TASK DETAILS: Transcribe word for word each line from the one containing "Task: Open the Erase tool" to the final line of the data, both included. Skip the pictures.

RECORDS FOR PROCESSING:
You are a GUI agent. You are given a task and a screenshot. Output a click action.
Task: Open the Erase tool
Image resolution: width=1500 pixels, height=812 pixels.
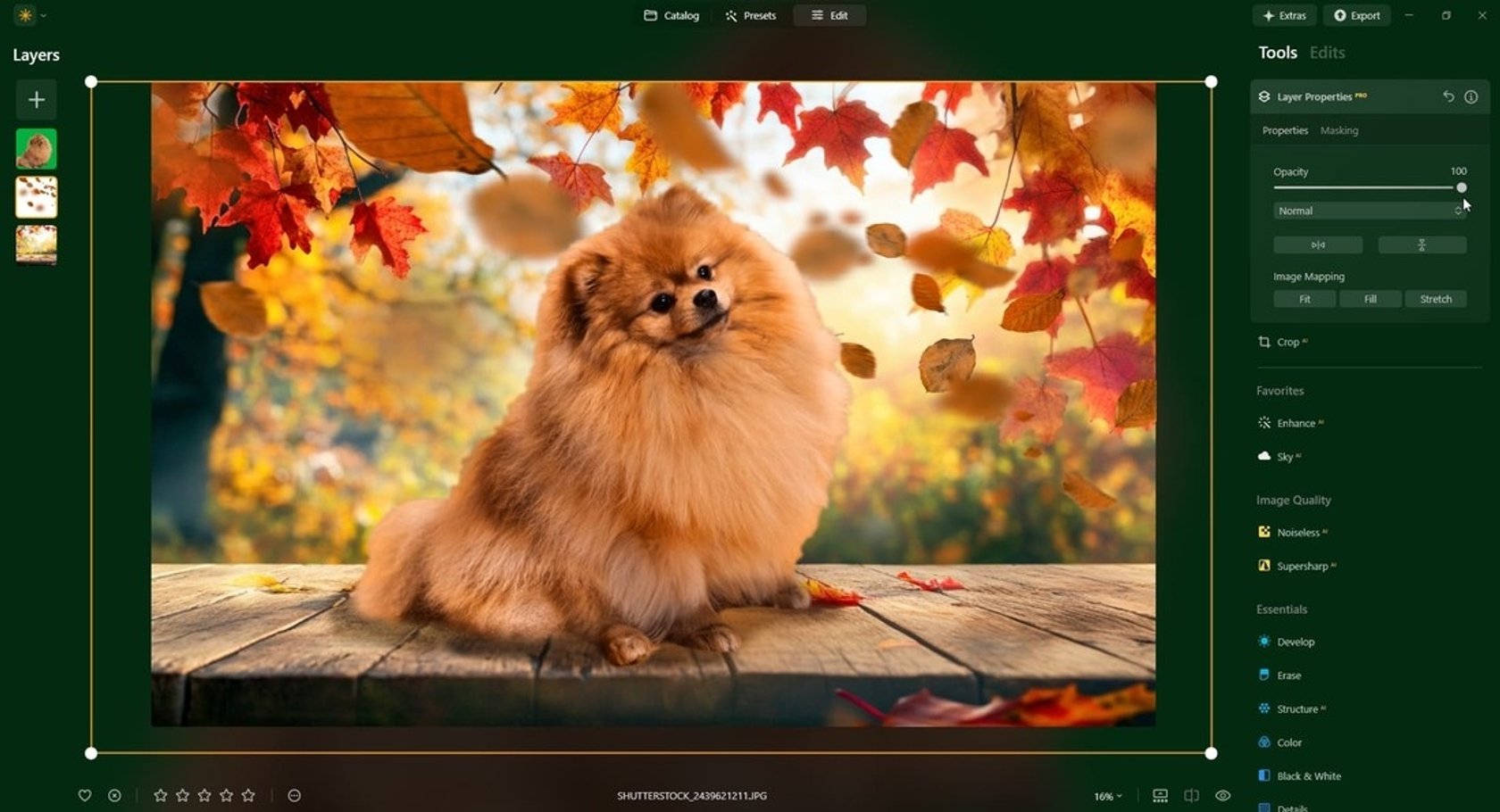(1287, 675)
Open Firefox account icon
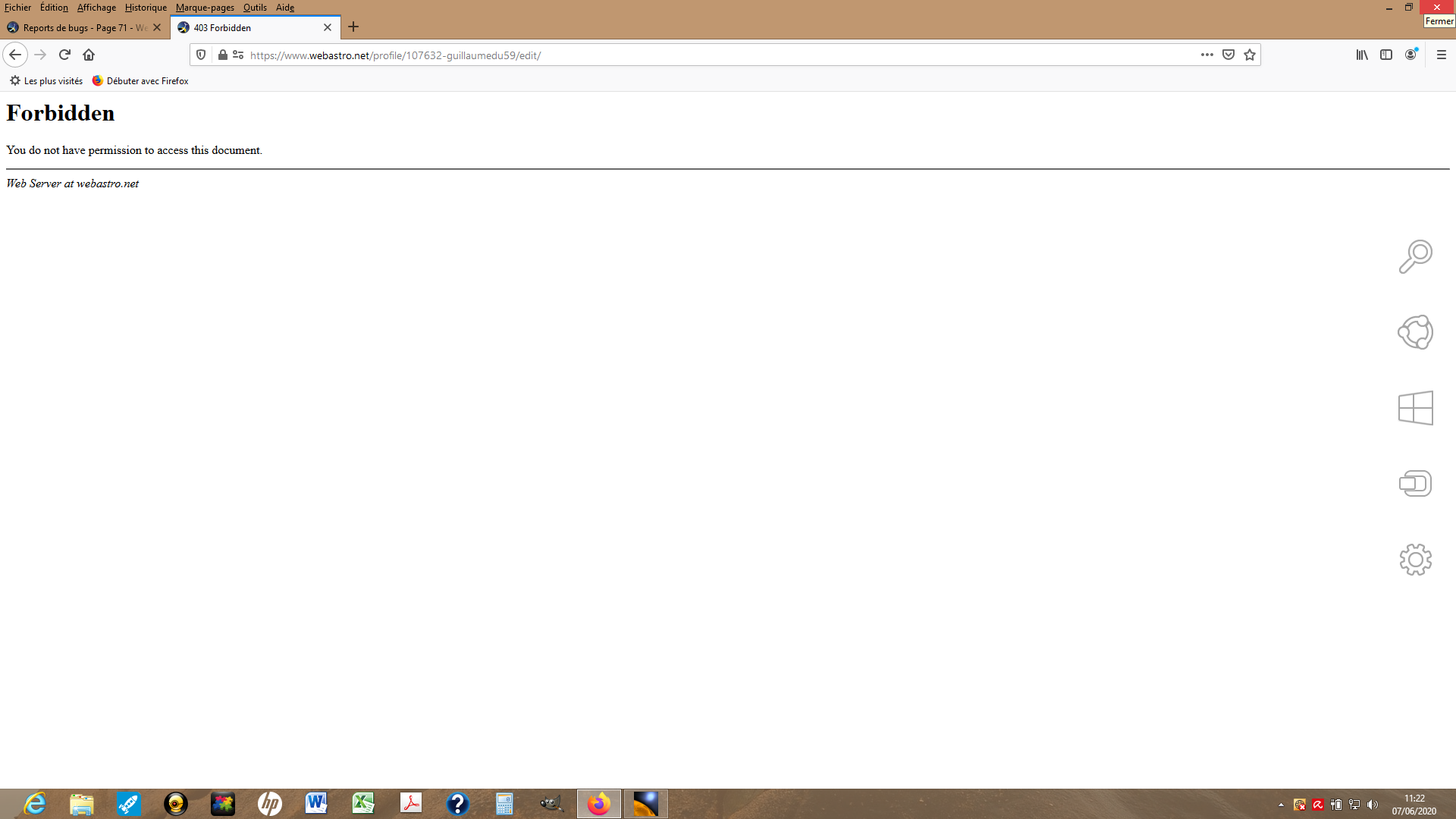This screenshot has width=1456, height=819. (1410, 55)
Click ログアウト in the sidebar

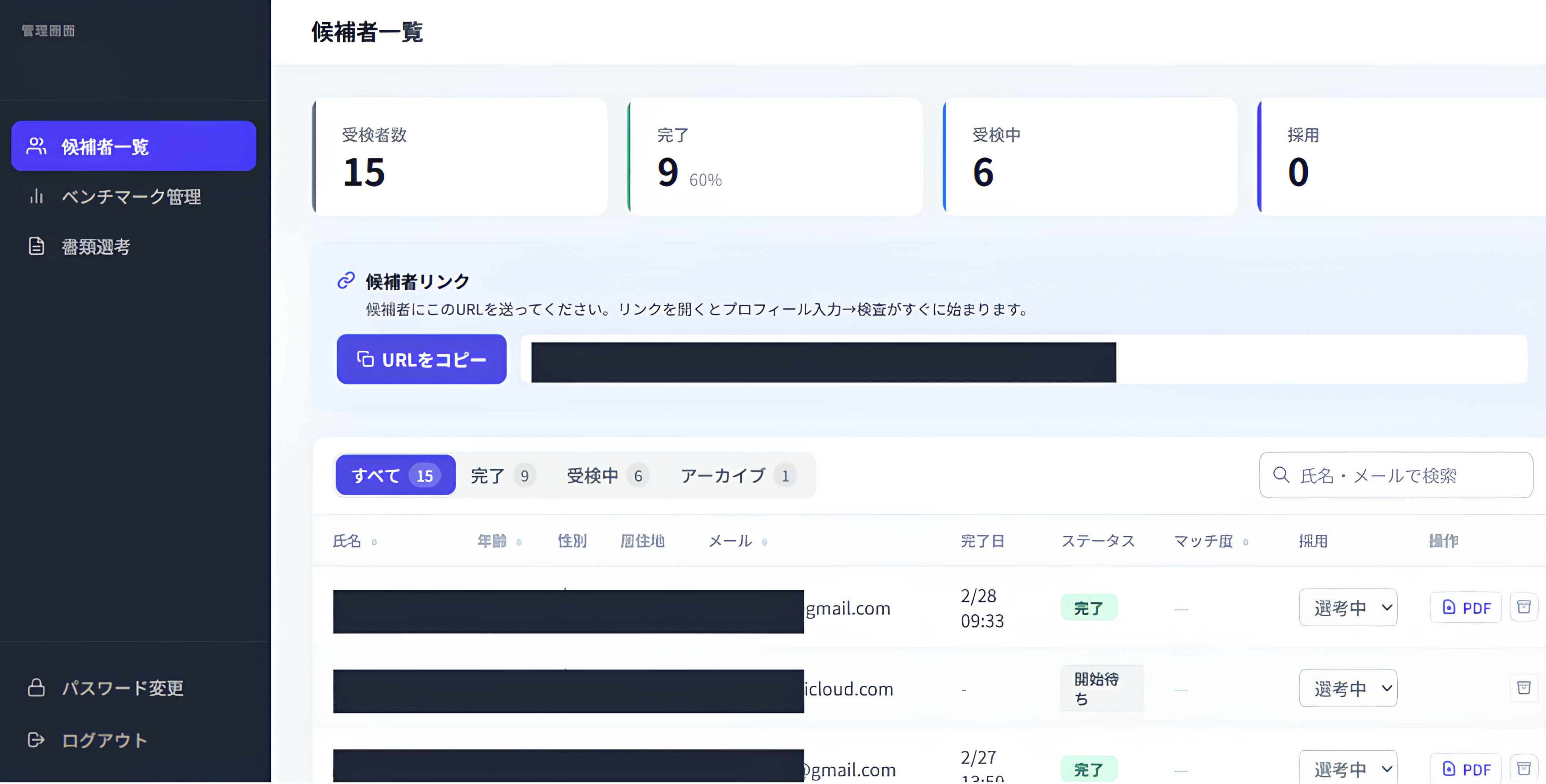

SOLUTION TO THIS TASK:
Task: Open the Erase tool
Image resolution: width=1500 pixels, height=812 pixels.
(1287, 675)
Open Firefox account icon
This screenshot has width=1456, height=819. (1410, 55)
Click ログアウト in the sidebar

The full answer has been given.